A Numerical Study on Droplet-Particle Collision

• Published in: Flow, turbulence and combustion Vol. 105; no. 4; pp. 965 - 987
• Main Authors: Vilela Vitor, de Souza Francisco José
• Format: Journal Article
• Language: English
• Published: Dordrecht Springer Nature B.V 01.01.2020
• Subjects: Area; Catalytic cracking; Computational fluid dynamics; Diameters; Dimensionless analysis; Droplets; Fluid catalytic cracking; Fluid flow; Heat exchange; Industrial plants; Investigations; Isothermal flow; Kinetic energy; Lamella; Learning; Octrees; Optimization; Particle collisions; Particle size; Reynolds number; Statistical methods; Surface energy; Teaching methods; Weber number
• ISSN: 1386-6184; 1573-1987
• DOI: 10.1007/s10494-020-00153-x

This paper investigates the collision between a droplet and a spherical particle for non-reacting, isothermal flows based on the design of computer experiment and statistical learning methods, using the Volume of Fluid method along with a momentum conserving formulation on an adaptive octree grid. It has increasingly been a subject of numerical investigation due to the growing demand for full industrial plant control and processes optimization, for instance, fluid catalytic cracking and wet cleaning of dusty gases.Simulations are first validated against experimental data for droplet-to-particle diameter ratio Dr=1.75, considering the geometrical parameters of the formed lamella, i.e., height, base diameter and remaining liquid thickness on the particle. Since the lamella area is an important factor on mass and heat transfer on common industrial processes, the effects of droplet Reynolds [103–104] and Weber [102–103] numbers on this output are investigated using the design of computer experiment, along with a mechanical energy analysis.
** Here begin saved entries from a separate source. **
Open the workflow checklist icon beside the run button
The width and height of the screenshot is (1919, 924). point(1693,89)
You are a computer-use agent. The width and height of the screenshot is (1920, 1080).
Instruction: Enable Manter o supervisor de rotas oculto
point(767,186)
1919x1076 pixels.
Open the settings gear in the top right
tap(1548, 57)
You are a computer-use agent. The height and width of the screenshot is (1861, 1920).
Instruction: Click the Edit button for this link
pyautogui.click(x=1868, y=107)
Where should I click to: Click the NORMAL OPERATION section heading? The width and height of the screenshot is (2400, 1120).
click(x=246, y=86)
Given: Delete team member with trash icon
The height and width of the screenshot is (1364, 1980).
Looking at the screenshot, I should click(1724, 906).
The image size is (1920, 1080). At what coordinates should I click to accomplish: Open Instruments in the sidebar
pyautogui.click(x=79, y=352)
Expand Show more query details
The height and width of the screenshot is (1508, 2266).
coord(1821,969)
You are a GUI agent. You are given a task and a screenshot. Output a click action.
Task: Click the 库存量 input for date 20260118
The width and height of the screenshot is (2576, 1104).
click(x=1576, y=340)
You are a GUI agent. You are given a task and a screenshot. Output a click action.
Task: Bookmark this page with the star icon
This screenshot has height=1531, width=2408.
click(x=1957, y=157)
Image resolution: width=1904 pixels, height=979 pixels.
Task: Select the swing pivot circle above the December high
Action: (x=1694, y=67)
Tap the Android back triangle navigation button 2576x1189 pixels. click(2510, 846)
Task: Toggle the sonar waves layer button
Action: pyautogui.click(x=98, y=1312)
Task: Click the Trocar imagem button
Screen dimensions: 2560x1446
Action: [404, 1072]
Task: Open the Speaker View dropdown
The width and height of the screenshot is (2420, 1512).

At dimensionless post-impact time equal to one, the Reynolds and Weber numbers show a negative and a positive effect on the lamella area, respectively. This is in agreement with our mechanical energy analysis of interfacial flows, since we found that the Reynolds number expresses a potential of liquid and gas kinetic energies exchange, whereas the Weber number expresses a potential of liquid kinetic energy and surface energy exchange. Lastly, a correlation for the dimensionless lamella area as function of the dimensionless time, the Reynolds and Weber numbers is proposed based on statistical learning methods.